Wirkungsvoller ist das gänzliche deaktivieren von Java. Hierzu in der Windows-Systemsteuerung unter „Programme“ den Eintrag „Java“ öffnen. Im Java Control Panel anschließend unter dem Reiter „Java“ auf die Schaltfläche „Ansicht“ klicken und dann das Häkchen in der Spalte „Aktiviert“ bei allen Einträgen entfernen. Sollte sich der Haken nicht entfernen lassen, durch Klick auf „Hinzufügen“ einen leeren Eintrag erzeugen und die Einträge dann deaktivieren. Danach durch Klick auf „Ok“ und nochmals „Ok“ das Control Panel schließen.

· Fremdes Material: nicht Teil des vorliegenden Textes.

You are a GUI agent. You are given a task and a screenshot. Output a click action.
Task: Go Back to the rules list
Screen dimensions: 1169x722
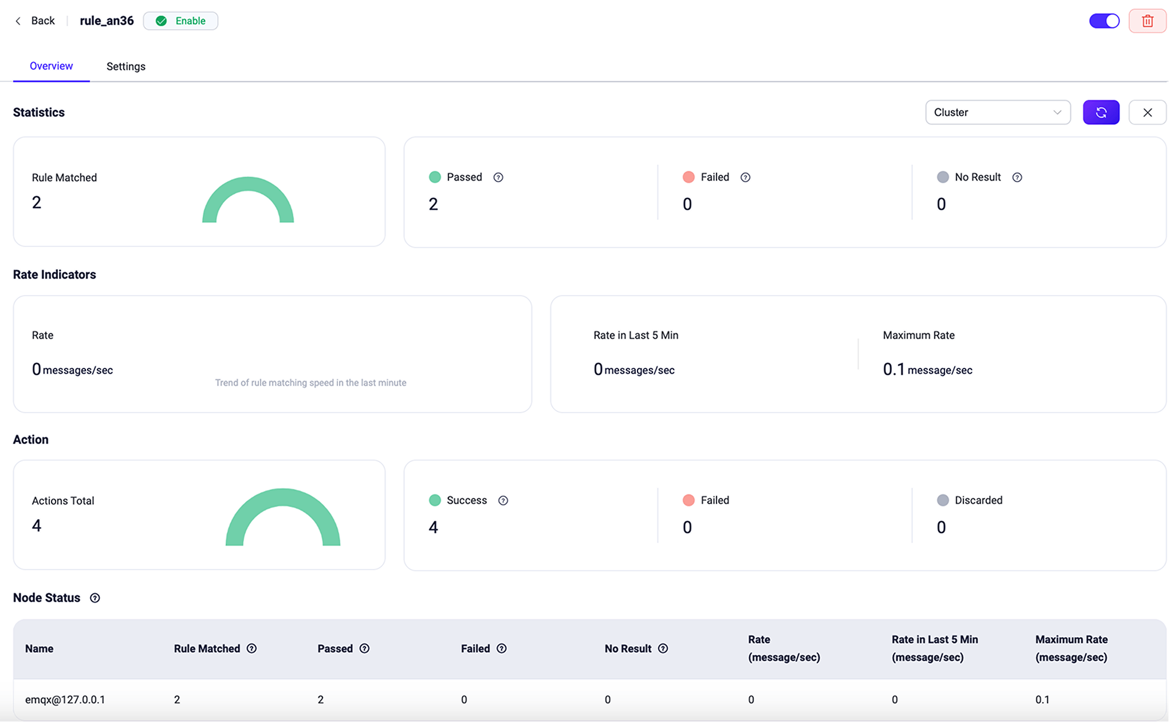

Einen weiteren Weg beschreiben die Kollegen vom Antivirensoftwarehersteller G-Data auf ihrer Webseite. Dort finden sich auch Anleitungen, wie sich das Plug-in in anderen Browsern als dem Internet Explorer abschalten lässt. Für IT-Profis geeignet ist der Weg, den ein Supportdokument von Microsoft (auf Englisch) beschreibt. Diese Schritte erfordern den Einsatz von Regedit und sollten daher nur von erfahrenen Anwendern nachvollzogen werden.
Hat wider Erwarten keines der oben beschriebenen Vorgehen Erfolg gezeigt und Java wird nach Aufruf der Testseite immer noch als aktiv erkannt, bleibt vorerst nur die Deinstallation der Software, um sich vor den derzeit kursierenden Attacken zu schützen.
Medienberichten zufolge haben polnische Sicherheitsexperten bereits im April 2012 insgesamt 19 Sicherheitslücken in Java entdeckt und Oracle umgehend benachrichtigt. Zwei dieser Schwachstellen sind es, die derzeit für die Infektion von PCs missbraucht werden.